# Task to complete
Reproduce the rows starting at the line containing "652x400 pixels. At" and ending at the end of the rows, switching "thumbnail" to "preview" and leaving everything else unchanged. Leave the pictures out of your output.

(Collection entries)
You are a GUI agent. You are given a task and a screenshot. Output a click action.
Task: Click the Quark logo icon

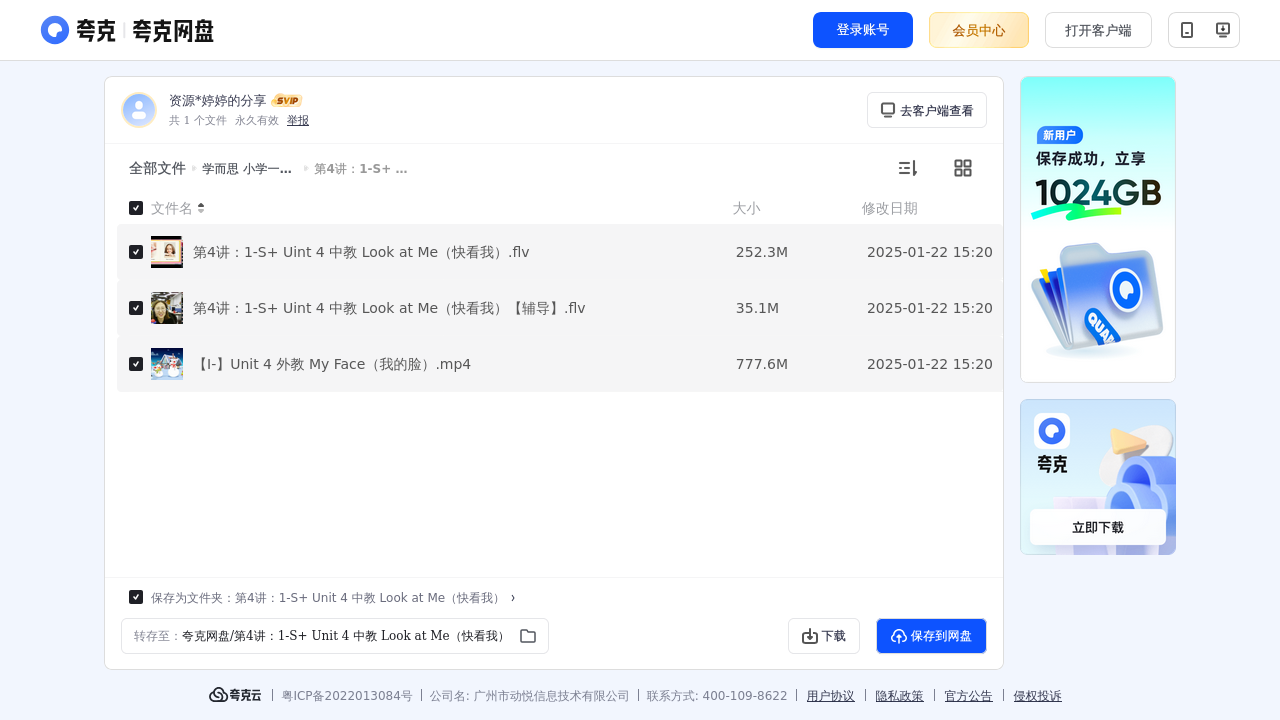(x=55, y=30)
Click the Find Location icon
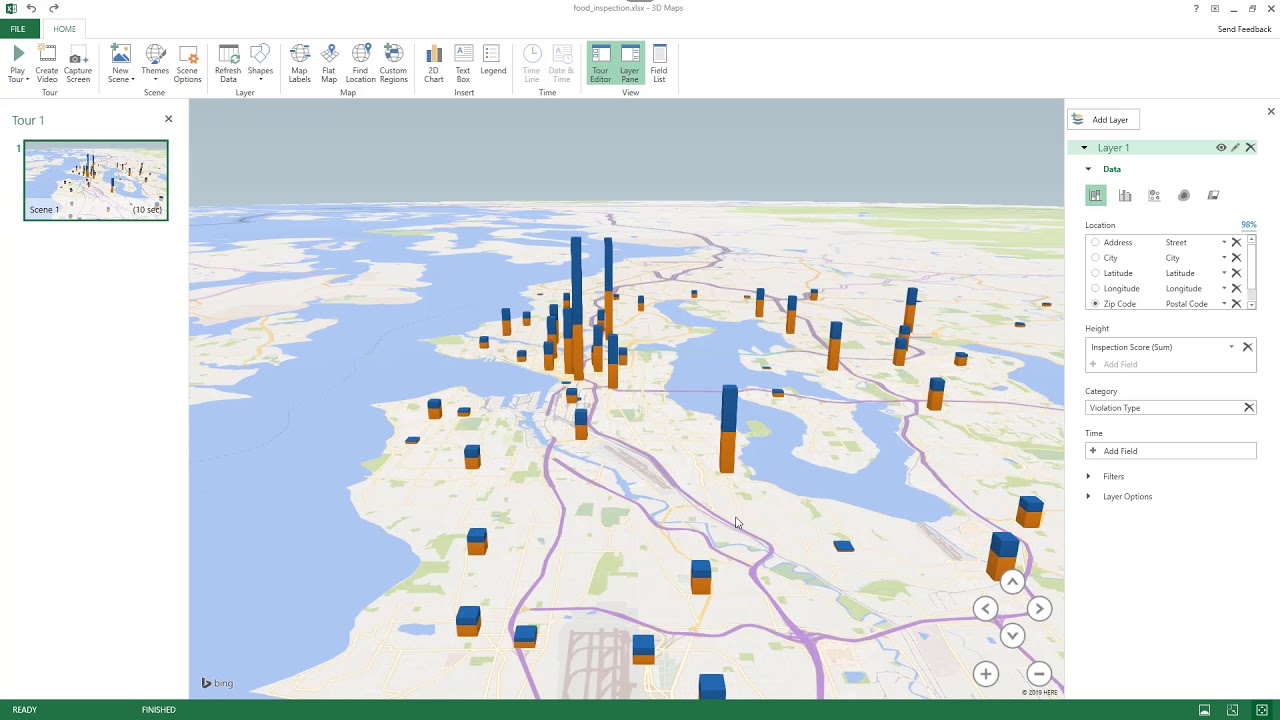The height and width of the screenshot is (720, 1280). pyautogui.click(x=360, y=63)
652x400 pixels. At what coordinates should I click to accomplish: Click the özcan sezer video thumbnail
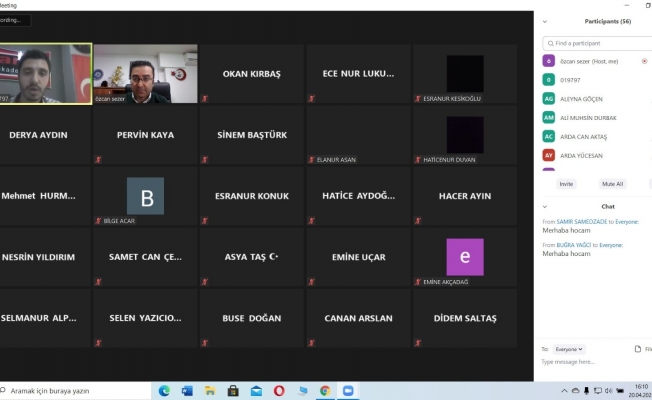click(x=131, y=71)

# Reply to the exercise
652x400 pixels. At what coordinates should I click to accomplish: Click the özcan sezer video preview
click(x=131, y=71)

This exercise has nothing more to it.